Text provided →
═══
Inherent nonlinearity with of the underlying photometric xy model with respect to desaturation approaches, hence implied Abney mixing on any gamut clip along saturation. Any form of additive achromatic light or implied additive achromatic light via a gamut transform and area clip will manifest this problem. It’s somewhat avoiding the discussion of a more “correct” physically plausible desaturation.
But can you have a physically-plausible solution when no model gives paths/space distortion outside the spectral locus, i.e. in the non-physical realm?
For example, what paths the values in that blue lump should be taking?
That’s a very exciting proposition, I’d say? At least worth spending a sliver of time on? At the cursory evidence level, I’d say there is enough compelling evidence to suggest that it is at least plausible!
I think that’s pretty clear, no? More than enough research on that front with a very direct line to the proper path for S cone response, and a good enough of an entry point to seek a solution for L cone.
Sorry, no it is not clear at all! It is the realm of extrapolation/prediction, outside the known human dataset: we don’t have any data for what is outside the spectral locus and for good reason, we cannot see it! If you are asking me what should values do there, well I don’t know
Except we are already carrying forward via extrapolation as it is, using what we believe is reasonable, and it doesn’t seem to be stopping anyone.
With that said, I’d suggest that there is at least as compelling evidence on what should happen within the spectral locus that gives us a much better indication of a decent path forward. (IE Not the Abney approach.)
There’s no difference between extrapolating that theory to the approach and using it to push values into the spectral locus than the current body of equally reasonable assumptions. It would be an equivalent construct of broken at the very worst.
But without any assumptions on the underlying space. Starting to make assumptions is what is dangerous here, especially if we stray away from any linear transformation.
With respect to perceptual attributes, yes, with respect to XYZ itself, the transformation dictates if it is linear or not, likewise for any other space. One point that was talked about very early in the first Working Group meetings is that we cannot really use perceptual attributes for scene-referred transformations because we don’t have a model for that.
Full agreement. They also appear to be rather brittle.
The question is ultimately whether or not it is plausible to work closer to energy conservation and use an alternative means of desaturation other than Abney based.
═══
Stored records →
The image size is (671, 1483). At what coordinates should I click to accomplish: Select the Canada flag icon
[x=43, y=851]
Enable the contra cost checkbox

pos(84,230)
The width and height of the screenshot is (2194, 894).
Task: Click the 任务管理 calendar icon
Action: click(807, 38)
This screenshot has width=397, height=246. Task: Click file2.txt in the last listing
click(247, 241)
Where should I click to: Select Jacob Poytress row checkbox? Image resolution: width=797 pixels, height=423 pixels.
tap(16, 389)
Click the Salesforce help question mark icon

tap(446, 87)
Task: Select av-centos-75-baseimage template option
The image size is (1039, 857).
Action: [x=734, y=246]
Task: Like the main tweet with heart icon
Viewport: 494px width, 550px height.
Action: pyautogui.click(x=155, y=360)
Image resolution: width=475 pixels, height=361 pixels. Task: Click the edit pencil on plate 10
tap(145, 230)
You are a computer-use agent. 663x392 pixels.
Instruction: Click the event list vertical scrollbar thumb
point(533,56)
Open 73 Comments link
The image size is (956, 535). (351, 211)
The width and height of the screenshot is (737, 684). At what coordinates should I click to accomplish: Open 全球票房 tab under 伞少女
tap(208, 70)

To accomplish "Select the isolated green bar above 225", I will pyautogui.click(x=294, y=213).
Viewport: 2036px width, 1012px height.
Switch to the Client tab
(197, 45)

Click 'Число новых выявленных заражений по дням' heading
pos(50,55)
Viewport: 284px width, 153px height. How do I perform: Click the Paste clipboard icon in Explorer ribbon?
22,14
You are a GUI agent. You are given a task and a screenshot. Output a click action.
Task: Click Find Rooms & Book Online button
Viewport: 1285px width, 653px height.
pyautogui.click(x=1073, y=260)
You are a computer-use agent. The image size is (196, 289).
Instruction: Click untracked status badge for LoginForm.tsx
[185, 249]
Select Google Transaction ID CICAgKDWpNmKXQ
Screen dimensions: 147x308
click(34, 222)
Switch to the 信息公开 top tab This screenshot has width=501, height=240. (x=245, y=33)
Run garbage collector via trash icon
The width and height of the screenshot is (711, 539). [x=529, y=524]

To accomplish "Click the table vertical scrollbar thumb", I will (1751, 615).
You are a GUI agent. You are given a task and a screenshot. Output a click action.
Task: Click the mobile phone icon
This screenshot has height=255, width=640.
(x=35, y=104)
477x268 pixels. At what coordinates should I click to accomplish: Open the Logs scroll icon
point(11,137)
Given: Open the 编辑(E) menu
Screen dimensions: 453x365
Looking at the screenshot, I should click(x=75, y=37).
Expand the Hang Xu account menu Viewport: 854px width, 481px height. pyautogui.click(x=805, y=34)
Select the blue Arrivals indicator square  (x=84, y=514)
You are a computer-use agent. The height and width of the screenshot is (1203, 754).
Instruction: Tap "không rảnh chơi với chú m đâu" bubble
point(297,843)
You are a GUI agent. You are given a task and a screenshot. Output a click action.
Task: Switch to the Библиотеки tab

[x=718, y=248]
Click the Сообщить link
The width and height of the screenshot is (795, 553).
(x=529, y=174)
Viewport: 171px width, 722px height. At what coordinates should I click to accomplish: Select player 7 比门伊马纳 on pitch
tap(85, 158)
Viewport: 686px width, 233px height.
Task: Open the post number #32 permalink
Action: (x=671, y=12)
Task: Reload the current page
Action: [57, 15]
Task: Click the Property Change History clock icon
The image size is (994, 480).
═══
Update the desaturation discussion from "Sorry, no it" to "be stopping anyone.", putting "projection" in place of "extrapolation". The items come from a separate source.

Sorry, no it is not clear at all! It is the realm of projection/prediction, outside the known human dataset: we don’t have any data for what is outside the spectral locus and for good reason, we cannot see it! If you are asking me what should values do there, well I don’t know
Except we are already carrying forward via projection as it is, using what we believe is reasonable, and it doesn’t seem to be stopping anyone.